Memperkenalkan Kaffeeklatsch: blog baru tentang politik Jerman
Kaffeeklatsch

Memperkenalkan Kaffeeklatsch: blog baru tentang politik Jerman

ITU, secara halus, tahun yang besar bagi Jerman. Di era Trump, tetangga dan mitranya mencari kepemimpinan baru di negara itu. Perdebatan tentang pertahanannya, surplus perdagangannya yang besar, penanganannya terhadap krisis pengungsi dan perannya di Eropa di antara banyak topik lainnya semakin mengguncang tidak hanya politiknya tetapi juga negara-negara lain: apa yang memengaruhi 81 juta jiwa yang hidup di antara perbatasannya memengaruhi lebih banyak lagi di luar mereka juga. Bahkan lebih dari sebelumnya, Jerman penting.

Pada tanggal 24 September negara mengadakan pemilihan umum. Saya menduga Angela Merkel akan mendapatkan masa jabatan keempat yang dia cari (kurang karena antusiasme daripada tugas). Tapi saya tidak menaruh uang untuk itu: sejak kemunculannya sebagai saingannya untuk posisi teratas, Martin Schulz telah secara drastis mengurangi kesenjangan jajak pendapat antara SPD kiri-tengahnya dan CDU kanan-tengah kanselir. Dikombinasikan dengan fajar politik tujuh partai baru-baru ini di Jerman, itu membuat pemilihan yang akan datang paling tidak dapat diprediksi selama setidaknya satu dekade.

Sebagai Sang Ekonom’sebagai kepala biro baru di Berlin, oleh karena itu saya memutuskan untuk menulis blog tentang kampanye yang sedang berlangsung—dan Jerman secara lebih luas. Kadang-kadang, dan seperti yang ditentukan oleh peristiwa, pengamatan saya mungkin menyimpang melintasi perbatasan Austria. Tetapi fokus saya dengan tegas adalah Jerman: masyarakatnya, pemerintahnya, kebijakan luar negerinya, budayanya, dan terutama politik.
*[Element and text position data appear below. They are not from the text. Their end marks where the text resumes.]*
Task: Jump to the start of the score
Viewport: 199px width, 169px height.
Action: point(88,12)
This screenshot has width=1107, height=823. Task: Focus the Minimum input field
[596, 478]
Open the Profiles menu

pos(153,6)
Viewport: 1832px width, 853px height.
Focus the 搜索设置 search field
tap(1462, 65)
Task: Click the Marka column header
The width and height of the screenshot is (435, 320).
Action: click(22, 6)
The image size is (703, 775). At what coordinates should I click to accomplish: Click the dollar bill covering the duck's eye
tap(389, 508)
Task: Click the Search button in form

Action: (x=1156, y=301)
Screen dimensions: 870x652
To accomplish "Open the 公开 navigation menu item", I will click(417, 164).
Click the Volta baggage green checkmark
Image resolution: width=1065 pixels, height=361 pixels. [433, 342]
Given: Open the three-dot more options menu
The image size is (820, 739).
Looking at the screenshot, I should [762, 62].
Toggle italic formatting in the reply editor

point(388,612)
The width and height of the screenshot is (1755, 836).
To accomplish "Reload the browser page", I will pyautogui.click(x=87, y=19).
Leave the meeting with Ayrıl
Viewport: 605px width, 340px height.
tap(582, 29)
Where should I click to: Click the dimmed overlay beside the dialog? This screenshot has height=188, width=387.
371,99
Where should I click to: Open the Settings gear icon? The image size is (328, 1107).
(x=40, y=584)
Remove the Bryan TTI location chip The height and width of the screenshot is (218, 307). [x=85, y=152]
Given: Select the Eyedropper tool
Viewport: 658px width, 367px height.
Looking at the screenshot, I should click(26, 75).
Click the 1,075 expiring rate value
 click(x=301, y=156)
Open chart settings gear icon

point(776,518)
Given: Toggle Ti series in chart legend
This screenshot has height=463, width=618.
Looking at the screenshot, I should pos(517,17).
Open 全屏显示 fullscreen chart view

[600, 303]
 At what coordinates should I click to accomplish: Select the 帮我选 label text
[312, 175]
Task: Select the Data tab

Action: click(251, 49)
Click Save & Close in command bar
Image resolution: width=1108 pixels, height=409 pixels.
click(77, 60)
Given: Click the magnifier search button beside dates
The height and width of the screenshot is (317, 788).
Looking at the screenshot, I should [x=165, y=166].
Mengapa “Kaffeeklatsch”? Tradisi kedai kopi secara luas berbeda dengan dunia berbahasa Jerman, simbol diskusi yang beradab dan ramah tentang peristiwa terkini. Tidak ada, tulis Stefan Zweig, cukup membandingkan dengan “kesempatan kedai kopi [provides] menginformasikan diri sendiri secara komprehensif tentang semua peristiwa di dunia dan pada saat yang sama mendiskusikannya dalam lingkaran yang akrab dan akrab” (penulis Austria menghabiskan begitu banyak waktu di sana, posnya diantarkan ke mejanya). “Kaffeehaus” adalah salah satu nama yang menarik.

Tapi itu terasa agak megah, dan blog dimaksudkan untuk menjadi spontan: tempat untuk pemikiran dan ide pertama yang sedang berjalan. Intinya di sini adalah untuk melengkapi karya saya untuk edisi cetak Sang Ekonom, bukan untuk menirunya. Dengan demikian, “Kaffeeklatsch” tampaknya lebih tepat. Ini berarti “obrolan kopi” atau “obrolan kopi” dan mungkin terjadi di rumah, kantor, atau ruang publik seseorang; sementara nama mudah-mudahan mengacu pada diskusi di Café Einstein atau Café Landtmann, itu juga menyiratkan sesuatu yang lebih ringan dan kurang formal.

Jadi: selamat datang di obrolan kopi.